== Objective ==
Print the following data again line for line, without changing anything.

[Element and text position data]
--

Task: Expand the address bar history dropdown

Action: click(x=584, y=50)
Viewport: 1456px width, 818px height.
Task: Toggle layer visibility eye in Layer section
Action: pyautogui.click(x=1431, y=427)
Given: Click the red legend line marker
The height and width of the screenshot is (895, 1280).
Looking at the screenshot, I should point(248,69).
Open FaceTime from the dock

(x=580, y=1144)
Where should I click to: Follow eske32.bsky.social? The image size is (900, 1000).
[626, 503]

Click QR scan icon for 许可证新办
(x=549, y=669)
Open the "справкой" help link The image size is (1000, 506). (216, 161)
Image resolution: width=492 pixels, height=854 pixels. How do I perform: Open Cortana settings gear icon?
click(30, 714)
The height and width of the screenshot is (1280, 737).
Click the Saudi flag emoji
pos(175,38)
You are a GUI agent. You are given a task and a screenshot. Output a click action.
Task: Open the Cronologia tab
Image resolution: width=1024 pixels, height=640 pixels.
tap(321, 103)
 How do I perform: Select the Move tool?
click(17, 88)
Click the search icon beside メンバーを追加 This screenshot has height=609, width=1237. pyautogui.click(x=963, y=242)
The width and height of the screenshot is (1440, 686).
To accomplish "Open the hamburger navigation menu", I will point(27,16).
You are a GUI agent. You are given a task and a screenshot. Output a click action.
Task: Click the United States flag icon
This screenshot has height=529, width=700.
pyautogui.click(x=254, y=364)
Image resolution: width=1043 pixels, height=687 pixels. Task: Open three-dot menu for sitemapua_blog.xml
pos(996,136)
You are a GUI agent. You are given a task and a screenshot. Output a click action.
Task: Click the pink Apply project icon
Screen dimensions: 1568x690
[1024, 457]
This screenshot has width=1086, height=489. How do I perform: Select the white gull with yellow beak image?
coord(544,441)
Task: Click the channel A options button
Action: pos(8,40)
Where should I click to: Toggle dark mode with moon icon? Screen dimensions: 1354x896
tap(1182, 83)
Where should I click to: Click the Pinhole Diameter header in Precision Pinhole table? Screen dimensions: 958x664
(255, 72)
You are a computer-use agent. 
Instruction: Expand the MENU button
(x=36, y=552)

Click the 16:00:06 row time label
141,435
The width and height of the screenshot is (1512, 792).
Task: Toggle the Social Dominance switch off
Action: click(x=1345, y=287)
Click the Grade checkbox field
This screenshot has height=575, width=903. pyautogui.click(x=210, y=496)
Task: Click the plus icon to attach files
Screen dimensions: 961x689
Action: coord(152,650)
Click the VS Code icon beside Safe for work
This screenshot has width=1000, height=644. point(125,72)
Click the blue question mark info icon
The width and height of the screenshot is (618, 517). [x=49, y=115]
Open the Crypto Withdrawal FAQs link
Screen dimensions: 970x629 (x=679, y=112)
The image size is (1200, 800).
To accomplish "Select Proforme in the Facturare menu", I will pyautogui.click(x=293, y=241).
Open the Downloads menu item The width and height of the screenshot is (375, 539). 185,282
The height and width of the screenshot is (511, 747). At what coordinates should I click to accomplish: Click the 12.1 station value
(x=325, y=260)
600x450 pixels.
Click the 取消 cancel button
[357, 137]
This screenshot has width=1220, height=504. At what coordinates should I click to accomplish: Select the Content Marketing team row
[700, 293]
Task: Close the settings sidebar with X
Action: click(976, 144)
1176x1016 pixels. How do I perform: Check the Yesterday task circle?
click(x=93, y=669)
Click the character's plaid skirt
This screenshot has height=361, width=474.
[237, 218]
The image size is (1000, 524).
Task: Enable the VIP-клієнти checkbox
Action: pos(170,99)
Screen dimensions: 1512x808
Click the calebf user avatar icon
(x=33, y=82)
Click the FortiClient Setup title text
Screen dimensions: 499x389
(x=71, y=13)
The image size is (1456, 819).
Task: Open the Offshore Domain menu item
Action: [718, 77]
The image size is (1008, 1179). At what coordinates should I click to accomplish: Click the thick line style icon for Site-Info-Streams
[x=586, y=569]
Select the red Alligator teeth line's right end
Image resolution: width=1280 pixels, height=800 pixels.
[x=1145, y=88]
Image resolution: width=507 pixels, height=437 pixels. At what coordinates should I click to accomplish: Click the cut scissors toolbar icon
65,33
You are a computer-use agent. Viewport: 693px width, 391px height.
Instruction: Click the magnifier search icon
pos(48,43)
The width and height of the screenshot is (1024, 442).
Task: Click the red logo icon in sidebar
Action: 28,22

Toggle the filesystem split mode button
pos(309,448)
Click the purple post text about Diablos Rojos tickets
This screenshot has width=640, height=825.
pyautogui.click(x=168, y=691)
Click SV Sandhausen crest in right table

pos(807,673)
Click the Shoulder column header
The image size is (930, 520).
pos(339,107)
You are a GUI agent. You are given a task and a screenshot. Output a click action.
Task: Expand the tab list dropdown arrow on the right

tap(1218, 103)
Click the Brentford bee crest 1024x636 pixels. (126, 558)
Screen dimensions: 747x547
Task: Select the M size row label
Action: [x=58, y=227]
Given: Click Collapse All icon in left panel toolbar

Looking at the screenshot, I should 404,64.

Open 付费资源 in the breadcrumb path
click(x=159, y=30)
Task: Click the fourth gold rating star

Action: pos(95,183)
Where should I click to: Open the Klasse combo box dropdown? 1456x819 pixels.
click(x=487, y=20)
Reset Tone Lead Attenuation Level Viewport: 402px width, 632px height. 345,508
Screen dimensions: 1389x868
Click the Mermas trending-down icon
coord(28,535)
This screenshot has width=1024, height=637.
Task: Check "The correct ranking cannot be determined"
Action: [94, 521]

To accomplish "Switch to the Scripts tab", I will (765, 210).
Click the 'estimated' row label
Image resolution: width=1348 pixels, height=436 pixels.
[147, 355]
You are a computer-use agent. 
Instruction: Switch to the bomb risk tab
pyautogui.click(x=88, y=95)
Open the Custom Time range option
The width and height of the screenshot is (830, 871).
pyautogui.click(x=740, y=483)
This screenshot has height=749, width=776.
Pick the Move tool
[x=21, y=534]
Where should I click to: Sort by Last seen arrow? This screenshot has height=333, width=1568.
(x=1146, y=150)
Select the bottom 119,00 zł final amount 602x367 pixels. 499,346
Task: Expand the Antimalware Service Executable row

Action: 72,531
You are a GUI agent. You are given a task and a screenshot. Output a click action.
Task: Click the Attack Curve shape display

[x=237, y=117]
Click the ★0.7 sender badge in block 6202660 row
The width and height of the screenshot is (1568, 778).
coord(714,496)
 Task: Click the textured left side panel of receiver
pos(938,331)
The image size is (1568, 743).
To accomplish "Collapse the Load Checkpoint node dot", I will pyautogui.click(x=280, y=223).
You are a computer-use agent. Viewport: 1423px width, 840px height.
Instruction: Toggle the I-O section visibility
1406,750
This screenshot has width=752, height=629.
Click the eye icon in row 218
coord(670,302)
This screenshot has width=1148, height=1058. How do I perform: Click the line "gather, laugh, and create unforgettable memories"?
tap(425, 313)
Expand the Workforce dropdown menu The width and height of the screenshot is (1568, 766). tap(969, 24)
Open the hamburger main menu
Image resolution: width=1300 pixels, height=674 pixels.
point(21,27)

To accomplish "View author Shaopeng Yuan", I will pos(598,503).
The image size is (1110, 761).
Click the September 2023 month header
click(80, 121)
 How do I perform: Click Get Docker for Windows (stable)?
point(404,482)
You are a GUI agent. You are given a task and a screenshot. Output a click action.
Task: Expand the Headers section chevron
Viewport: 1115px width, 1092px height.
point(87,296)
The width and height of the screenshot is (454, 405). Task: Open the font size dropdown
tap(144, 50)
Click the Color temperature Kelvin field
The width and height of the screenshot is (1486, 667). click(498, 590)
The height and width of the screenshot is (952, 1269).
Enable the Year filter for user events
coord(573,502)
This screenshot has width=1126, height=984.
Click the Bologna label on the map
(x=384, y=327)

--

== Solved exercise ==
Task: Expand the address bar history dropdown

Action: click(x=584, y=50)
Viewport: 1456px width, 818px height.
Task: Toggle layer visibility eye in Layer section
Action: pyautogui.click(x=1431, y=427)
Given: Click the red legend line marker
The height and width of the screenshot is (895, 1280).
Looking at the screenshot, I should point(248,69).
Open FaceTime from the dock

(x=580, y=1144)
Where should I click to: Follow eske32.bsky.social? The image size is (900, 1000).
[626, 503]

Click QR scan icon for 许可证新办
(x=549, y=669)
Open the "справкой" help link The image size is (1000, 506). (216, 161)
Image resolution: width=492 pixels, height=854 pixels. How do I perform: Open Cortana settings gear icon?
click(30, 714)
The height and width of the screenshot is (1280, 737).
Click the Saudi flag emoji
pos(175,38)
You are a GUI agent. You are given a task and a screenshot. Output a click action.
Task: Open the Cronologia tab
Image resolution: width=1024 pixels, height=640 pixels.
tap(321, 103)
 How do I perform: Select the Move tool?
click(17, 88)
Click the search icon beside メンバーを追加 This screenshot has height=609, width=1237. pyautogui.click(x=963, y=242)
The width and height of the screenshot is (1440, 686).
To accomplish "Open the hamburger navigation menu", I will point(27,16).
You are a GUI agent. You are given a task and a screenshot. Output a click action.
Task: Click the United States flag icon
This screenshot has height=529, width=700.
pyautogui.click(x=254, y=364)
Image resolution: width=1043 pixels, height=687 pixels. Task: Open three-dot menu for sitemapua_blog.xml
pos(996,136)
You are a GUI agent. You are given a task and a screenshot. Output a click action.
Task: Click the pink Apply project icon
Screen dimensions: 1568x690
[1024, 457]
This screenshot has width=1086, height=489. How do I perform: Select the white gull with yellow beak image?
coord(544,441)
Task: Click the channel A options button
Action: pos(8,40)
Where should I click to: Toggle dark mode with moon icon? Screen dimensions: 1354x896
tap(1182, 83)
Where should I click to: Click the Pinhole Diameter header in Precision Pinhole table? Screen dimensions: 958x664
(255, 72)
You are a computer-use agent. 
Instruction: Expand the MENU button
(x=36, y=552)

Click the 16:00:06 row time label
141,435
The width and height of the screenshot is (1512, 792).
Task: Toggle the Social Dominance switch off
Action: click(x=1345, y=287)
Click the Grade checkbox field
This screenshot has height=575, width=903. pyautogui.click(x=210, y=496)
Task: Click the plus icon to attach files
Screen dimensions: 961x689
Action: coord(152,650)
Click the VS Code icon beside Safe for work
This screenshot has width=1000, height=644. point(125,72)
Click the blue question mark info icon
The width and height of the screenshot is (618, 517). [x=49, y=115]
Open the Crypto Withdrawal FAQs link
Screen dimensions: 970x629 (x=679, y=112)
The image size is (1200, 800).
To accomplish "Select Proforme in the Facturare menu", I will pyautogui.click(x=293, y=241).
Open the Downloads menu item The width and height of the screenshot is (375, 539). 185,282
The height and width of the screenshot is (511, 747). At what coordinates should I click to accomplish: Click the 12.1 station value
(x=325, y=260)
600x450 pixels.
Click the 取消 cancel button
[357, 137]
This screenshot has width=1220, height=504. At what coordinates should I click to accomplish: Select the Content Marketing team row
[700, 293]
Task: Close the settings sidebar with X
Action: click(976, 144)
1176x1016 pixels. How do I perform: Check the Yesterday task circle?
click(x=93, y=669)
Click the character's plaid skirt
This screenshot has height=361, width=474.
[237, 218]
The image size is (1000, 524).
Task: Enable the VIP-клієнти checkbox
Action: pos(170,99)
Screen dimensions: 1512x808
Click the calebf user avatar icon
(x=33, y=82)
Click the FortiClient Setup title text
Screen dimensions: 499x389
(x=71, y=13)
The image size is (1456, 819).
Task: Open the Offshore Domain menu item
Action: [718, 77]
The image size is (1008, 1179). At what coordinates should I click to accomplish: Click the thick line style icon for Site-Info-Streams
[x=586, y=569]
Select the red Alligator teeth line's right end
Image resolution: width=1280 pixels, height=800 pixels.
[x=1145, y=88]
Image resolution: width=507 pixels, height=437 pixels. At what coordinates should I click to accomplish: Click the cut scissors toolbar icon
65,33
You are a computer-use agent. Viewport: 693px width, 391px height.
Instruction: Click the magnifier search icon
pos(48,43)
The width and height of the screenshot is (1024, 442).
Task: Click the red logo icon in sidebar
Action: 28,22

Toggle the filesystem split mode button
pos(309,448)
Click the purple post text about Diablos Rojos tickets
This screenshot has width=640, height=825.
pyautogui.click(x=168, y=691)
Click SV Sandhausen crest in right table

pos(807,673)
Click the Shoulder column header
The image size is (930, 520).
pos(339,107)
You are a GUI agent. You are given a task and a screenshot. Output a click action.
Task: Expand the tab list dropdown arrow on the right

tap(1218, 103)
Click the Brentford bee crest 1024x636 pixels. (126, 558)
Screen dimensions: 747x547
Task: Select the M size row label
Action: [x=58, y=227]
Given: Click Collapse All icon in left panel toolbar

Looking at the screenshot, I should 404,64.

Open 付费资源 in the breadcrumb path
click(x=159, y=30)
Task: Click the fourth gold rating star

Action: pos(95,183)
Where should I click to: Open the Klasse combo box dropdown? 1456x819 pixels.
click(x=487, y=20)
Reset Tone Lead Attenuation Level Viewport: 402px width, 632px height. 345,508
Screen dimensions: 1389x868
Click the Mermas trending-down icon
coord(28,535)
This screenshot has width=1024, height=637.
Task: Check "The correct ranking cannot be determined"
Action: [94, 521]

To accomplish "Switch to the Scripts tab", I will (765, 210).
Click the 'estimated' row label
Image resolution: width=1348 pixels, height=436 pixels.
[147, 355]
You are a computer-use agent. 
Instruction: Switch to the bomb risk tab
pyautogui.click(x=88, y=95)
Open the Custom Time range option
The width and height of the screenshot is (830, 871).
pyautogui.click(x=740, y=483)
This screenshot has height=749, width=776.
Pick the Move tool
[x=21, y=534]
Where should I click to: Sort by Last seen arrow? This screenshot has height=333, width=1568.
(x=1146, y=150)
Select the bottom 119,00 zł final amount 602x367 pixels. 499,346
Task: Expand the Antimalware Service Executable row

Action: 72,531
You are a GUI agent. You are given a task and a screenshot. Output a click action.
Task: Click the Attack Curve shape display

[x=237, y=117]
Click the ★0.7 sender badge in block 6202660 row
The width and height of the screenshot is (1568, 778).
coord(714,496)
 Task: Click the textured left side panel of receiver
pos(938,331)
The image size is (1568, 743).
To accomplish "Collapse the Load Checkpoint node dot", I will pyautogui.click(x=280, y=223).
You are a computer-use agent. Viewport: 1423px width, 840px height.
Instruction: Toggle the I-O section visibility
1406,750
This screenshot has width=752, height=629.
Click the eye icon in row 218
coord(670,302)
This screenshot has width=1148, height=1058. How do I perform: Click the line "gather, laugh, and create unforgettable memories"?
tap(425, 313)
Expand the Workforce dropdown menu The width and height of the screenshot is (1568, 766). tap(969, 24)
Open the hamburger main menu
Image resolution: width=1300 pixels, height=674 pixels.
point(21,27)

To accomplish "View author Shaopeng Yuan", I will pos(598,503).
The image size is (1110, 761).
Click the September 2023 month header
click(80, 121)
 How do I perform: Click Get Docker for Windows (stable)?
point(404,482)
You are a GUI agent. You are given a task and a screenshot. Output a click action.
Task: Expand the Headers section chevron
Viewport: 1115px width, 1092px height.
point(87,296)
The width and height of the screenshot is (454, 405). Task: Open the font size dropdown
tap(144, 50)
Click the Color temperature Kelvin field
The width and height of the screenshot is (1486, 667). click(498, 590)
The height and width of the screenshot is (952, 1269).
Enable the Year filter for user events
coord(573,502)
This screenshot has width=1126, height=984.
Click the Bologna label on the map
(x=384, y=327)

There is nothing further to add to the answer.